*Directions for this task*
An exact transcription of the lines below, from the first through the one containing "Click Set as", is the only output wanted.

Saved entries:
[Start of Attachment]

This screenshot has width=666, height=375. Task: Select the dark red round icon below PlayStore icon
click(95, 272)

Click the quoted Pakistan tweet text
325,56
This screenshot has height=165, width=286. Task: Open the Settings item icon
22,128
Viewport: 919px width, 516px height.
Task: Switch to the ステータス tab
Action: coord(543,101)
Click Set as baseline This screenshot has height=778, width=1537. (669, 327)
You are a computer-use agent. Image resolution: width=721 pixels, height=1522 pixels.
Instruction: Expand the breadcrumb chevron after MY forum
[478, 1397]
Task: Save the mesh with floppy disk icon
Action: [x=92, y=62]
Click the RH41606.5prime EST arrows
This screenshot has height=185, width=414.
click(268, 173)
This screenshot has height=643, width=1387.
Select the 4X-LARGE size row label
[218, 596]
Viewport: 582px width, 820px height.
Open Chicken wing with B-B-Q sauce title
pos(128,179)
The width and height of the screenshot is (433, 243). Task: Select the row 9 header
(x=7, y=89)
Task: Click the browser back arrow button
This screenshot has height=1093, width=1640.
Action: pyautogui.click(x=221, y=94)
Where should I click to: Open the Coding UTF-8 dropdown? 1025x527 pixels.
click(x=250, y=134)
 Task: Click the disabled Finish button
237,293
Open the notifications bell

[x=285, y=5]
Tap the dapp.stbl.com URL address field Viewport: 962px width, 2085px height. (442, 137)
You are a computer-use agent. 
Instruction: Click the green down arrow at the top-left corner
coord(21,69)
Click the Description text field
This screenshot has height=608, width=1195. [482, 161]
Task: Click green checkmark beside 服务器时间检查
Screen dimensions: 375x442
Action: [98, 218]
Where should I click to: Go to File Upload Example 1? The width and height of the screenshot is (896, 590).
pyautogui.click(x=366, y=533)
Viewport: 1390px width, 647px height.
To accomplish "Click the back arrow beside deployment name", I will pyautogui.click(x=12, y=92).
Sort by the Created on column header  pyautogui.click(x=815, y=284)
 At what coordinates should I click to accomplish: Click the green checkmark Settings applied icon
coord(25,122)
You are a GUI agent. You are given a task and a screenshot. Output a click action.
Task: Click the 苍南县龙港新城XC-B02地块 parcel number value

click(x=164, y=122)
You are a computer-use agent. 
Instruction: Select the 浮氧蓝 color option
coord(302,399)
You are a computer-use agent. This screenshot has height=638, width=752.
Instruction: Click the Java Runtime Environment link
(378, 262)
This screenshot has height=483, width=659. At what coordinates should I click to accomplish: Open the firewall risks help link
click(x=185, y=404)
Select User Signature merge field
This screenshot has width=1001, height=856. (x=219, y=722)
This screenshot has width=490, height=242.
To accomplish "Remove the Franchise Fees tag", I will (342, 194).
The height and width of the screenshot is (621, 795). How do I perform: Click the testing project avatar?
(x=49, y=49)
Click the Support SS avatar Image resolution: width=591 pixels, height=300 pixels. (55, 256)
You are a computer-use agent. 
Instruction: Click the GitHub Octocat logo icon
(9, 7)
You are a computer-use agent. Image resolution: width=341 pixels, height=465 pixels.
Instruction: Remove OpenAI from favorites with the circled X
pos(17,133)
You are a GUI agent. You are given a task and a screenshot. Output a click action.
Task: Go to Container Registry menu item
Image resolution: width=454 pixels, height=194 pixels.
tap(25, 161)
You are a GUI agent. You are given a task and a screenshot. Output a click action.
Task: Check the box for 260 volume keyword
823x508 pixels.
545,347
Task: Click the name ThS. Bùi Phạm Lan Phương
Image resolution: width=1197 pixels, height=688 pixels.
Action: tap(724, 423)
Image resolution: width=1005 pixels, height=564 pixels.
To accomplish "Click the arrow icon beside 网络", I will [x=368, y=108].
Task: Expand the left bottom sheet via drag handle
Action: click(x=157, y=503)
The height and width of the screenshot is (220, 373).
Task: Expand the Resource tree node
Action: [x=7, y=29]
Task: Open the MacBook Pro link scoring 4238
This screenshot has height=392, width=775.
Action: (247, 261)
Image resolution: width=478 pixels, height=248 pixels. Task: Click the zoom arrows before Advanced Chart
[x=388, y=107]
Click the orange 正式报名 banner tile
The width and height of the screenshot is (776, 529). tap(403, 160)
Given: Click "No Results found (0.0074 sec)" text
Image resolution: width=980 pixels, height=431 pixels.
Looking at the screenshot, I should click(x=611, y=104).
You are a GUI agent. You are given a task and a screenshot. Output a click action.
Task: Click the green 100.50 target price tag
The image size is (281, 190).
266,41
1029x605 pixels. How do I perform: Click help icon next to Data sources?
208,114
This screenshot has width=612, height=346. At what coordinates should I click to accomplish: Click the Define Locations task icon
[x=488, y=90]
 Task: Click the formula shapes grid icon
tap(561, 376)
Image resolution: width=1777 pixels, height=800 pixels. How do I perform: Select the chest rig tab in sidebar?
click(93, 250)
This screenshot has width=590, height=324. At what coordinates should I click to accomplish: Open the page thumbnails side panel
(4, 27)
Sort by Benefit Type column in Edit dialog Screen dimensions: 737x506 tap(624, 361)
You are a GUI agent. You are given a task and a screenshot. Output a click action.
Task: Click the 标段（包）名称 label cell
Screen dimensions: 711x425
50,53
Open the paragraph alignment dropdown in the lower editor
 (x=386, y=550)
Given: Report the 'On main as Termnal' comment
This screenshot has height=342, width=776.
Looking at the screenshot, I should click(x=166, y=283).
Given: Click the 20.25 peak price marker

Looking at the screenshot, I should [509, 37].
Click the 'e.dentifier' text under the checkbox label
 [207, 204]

[End of Attachment]

*Answer to this exercise*
This screenshot has width=666, height=375. Task: Select the dark red round icon below PlayStore icon
click(95, 272)

Click the quoted Pakistan tweet text
325,56
This screenshot has height=165, width=286. Task: Open the Settings item icon
22,128
Viewport: 919px width, 516px height.
Task: Switch to the ステータス tab
Action: coord(543,101)
Click Set as baseline This screenshot has height=778, width=1537. (669, 327)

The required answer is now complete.